I know. I know. Free will. Applies to adults, but not to helpless 5-month-olds. So the only conclusion I come to is that either He doesn't give a dang, or He wanted the kid to die, or He doesn't exist. (Personally, I lean toward the He doesn't give a dang scenario.)
Bad things HAVE happened to me, usually because of bad choices I made. How I've chosen to react to those consequences, however, always has determined the outcome.
Even if I HAD made a bad choice resulting in getting pregnant outside of marriage, for instance, I could have reacted to the consequnce of a bad choice by making a choice to give the child up for adoption.
If I get the door of a brand new car dinged in a parking lot or if I die in a plane crash, I CHOSE to park where I did and I CHOSE to get on that plane.
And if you ever have to get a job, it will be your own fault.
Because newer cars had airbags that were too powerful, and they told folks NOT to put car seats in the front. Thankfully, mine were all babies before air bags on the passenger side were typical. I always had them in the front passenger seat so that I could talk to them and keep them occupied. If they can see you, and 'chat' with you, they are much happier, and you're a much less distracted driver since you don't have to be worrying about them in the back seat.
Amen.
Turning your head for a minute is very different, and you know it.
There's so many ways in which we can lose our children in a second. I certainly wasn't a perfect parent. But I just think that leaving a baby in the car is another category altogether.
Then why did he create us in the first place if He was going to live our lives for us? I'm not going to get into a theological discussion here, but I hear this type of argument a lot. It applies to 5-month-olds because they are dependent on adults and all of us live together in society. I can understand the question, though. Life--living it and understanding it--is not easy.
Of course she should have, and there's nobody on this earth who knows and feels that more devastatedly than she does now and for the rest of her life.
Still, she didn't do it intentionally.
It was a tragic mistake for which she shouldn't be judged.
What are you talking about? I DO work, but we have no more kids at home.
"It's not only about the car. It's about turning your head for a moment, or being distracted, and the child lets go of your hand in the parking lot. Or reaches for the stove, or a million other things where you just know that someone above was looking out for you."

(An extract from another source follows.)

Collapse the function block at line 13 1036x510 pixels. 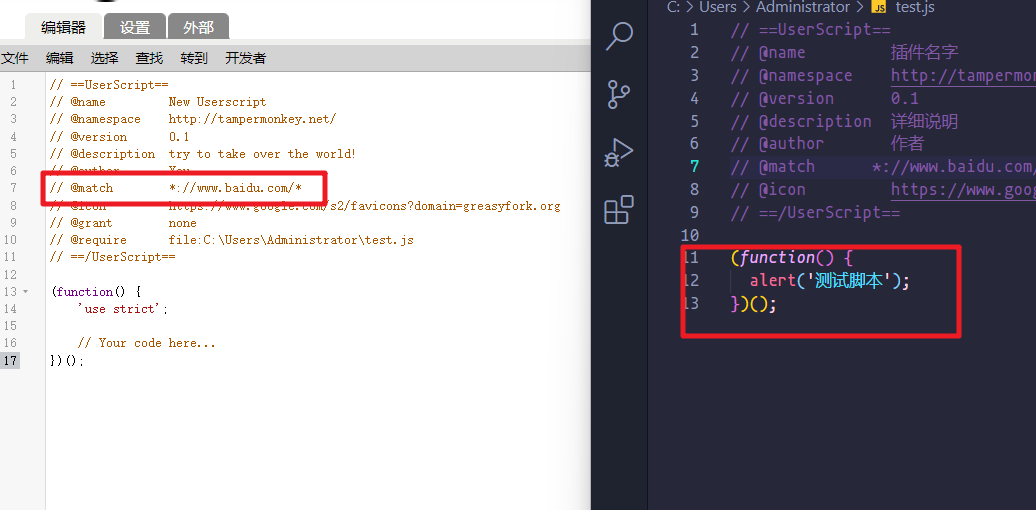(x=25, y=292)
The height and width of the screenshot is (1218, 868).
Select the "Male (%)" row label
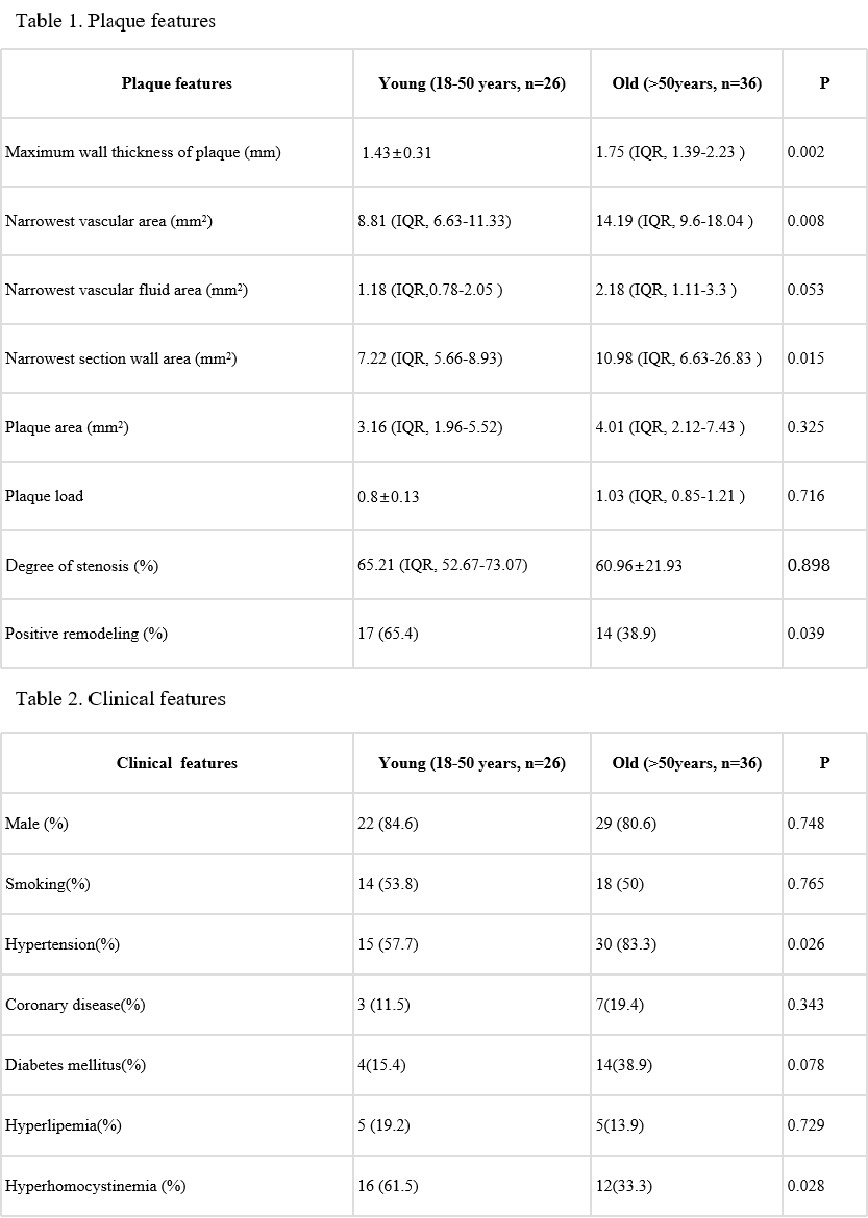click(37, 824)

I'd guess that just about everybody here knows somebody who has looked away at the wrong instant and a child has been killed or injured. In a nearby county an 8-year-old girl was playing near a flooded culvert when she was sucked in two days ago. The grandmother taking care of her wasn't looking at that moment. This girl had a family member staying home with her; she wasn't at day care. They found her body yesterday morning.
I admit you may have a point. I'll ask my wife. If you look up "mother" in the dictionary, you'll see her picture.
And you didn't have to work when you had kids at home. Ducky for you. It's because you didn't make any bad choices. You are far superior to all those parents who have to work. You've never been stressed out to the point that you couldn't meet all your obligations, because you always make good choices. There is no need to have compassion for people when bad things happen to them, because you know that bad things only happen to people who make bad choices. So they deserve their fate. You deserve to be admired and held up as an example for the world. Everybody should be just like you. Then there would be no need for understanding, because we'd all be perfect.
"I hope nothing bad ever happens to you. It would change your world-view so fast it would make you dizzy."
Amen
Thanks.
I think she's suffering enough as it is.